This is more of a long comment than an answer, but I don't get the same upper bound that you get in the $$\lambda \leq 1$$ case.

Assuming that $$\lambda$$ (and hence everything) is positive, it seems to me that:

$$\sum_{i=0}^m{{x \choose i}\lambda^i} \leq \sum_{i=0}^x{{x \choose i}\lambda^i}$$

with equality if and only if $$m \geq x$$.

But the right hand side of this new inequality equals $$(1 + \lambda)^x$$, by the binomial theorem.

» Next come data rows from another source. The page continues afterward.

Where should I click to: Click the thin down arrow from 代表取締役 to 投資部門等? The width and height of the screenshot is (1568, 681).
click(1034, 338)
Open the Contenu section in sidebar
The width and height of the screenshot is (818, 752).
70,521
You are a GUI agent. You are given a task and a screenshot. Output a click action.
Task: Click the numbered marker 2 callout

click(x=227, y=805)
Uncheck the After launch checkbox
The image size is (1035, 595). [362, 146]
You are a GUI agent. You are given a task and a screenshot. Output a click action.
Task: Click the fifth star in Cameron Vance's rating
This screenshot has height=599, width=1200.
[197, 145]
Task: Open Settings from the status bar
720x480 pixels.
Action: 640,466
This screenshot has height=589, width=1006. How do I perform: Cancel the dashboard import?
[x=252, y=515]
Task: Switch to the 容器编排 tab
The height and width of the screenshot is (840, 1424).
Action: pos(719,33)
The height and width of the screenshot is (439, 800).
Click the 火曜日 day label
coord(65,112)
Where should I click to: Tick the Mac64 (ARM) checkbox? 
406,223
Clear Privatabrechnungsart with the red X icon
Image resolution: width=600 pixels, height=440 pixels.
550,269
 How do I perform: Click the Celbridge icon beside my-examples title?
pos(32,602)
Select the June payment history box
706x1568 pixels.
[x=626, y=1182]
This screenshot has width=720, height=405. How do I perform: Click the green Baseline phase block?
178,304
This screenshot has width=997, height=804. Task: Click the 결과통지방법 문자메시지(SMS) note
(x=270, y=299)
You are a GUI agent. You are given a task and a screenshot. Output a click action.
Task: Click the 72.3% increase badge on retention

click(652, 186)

So substituting this back into the original inequality we obtain:

$$2^x \leq (1 + \lambda)^x$$

When $$\lambda > 1$$ we get this inequality for free and so we don't learn anything new about $$x$$, which is similar to the problem you experienced.

When $$\lambda = 1$$ we have equality in the last inequality I typed, which means that we also need equality in the first equality I typed which impies $$x \leq m$$ as you also found.

But if $$\lambda < 1$$ then this inequality puts a rather strong restriction on $$x$$, namely:

$$x = 0$$

For any $$x > 0$$ the above inequality with $$\lambda < 1$$ is violated.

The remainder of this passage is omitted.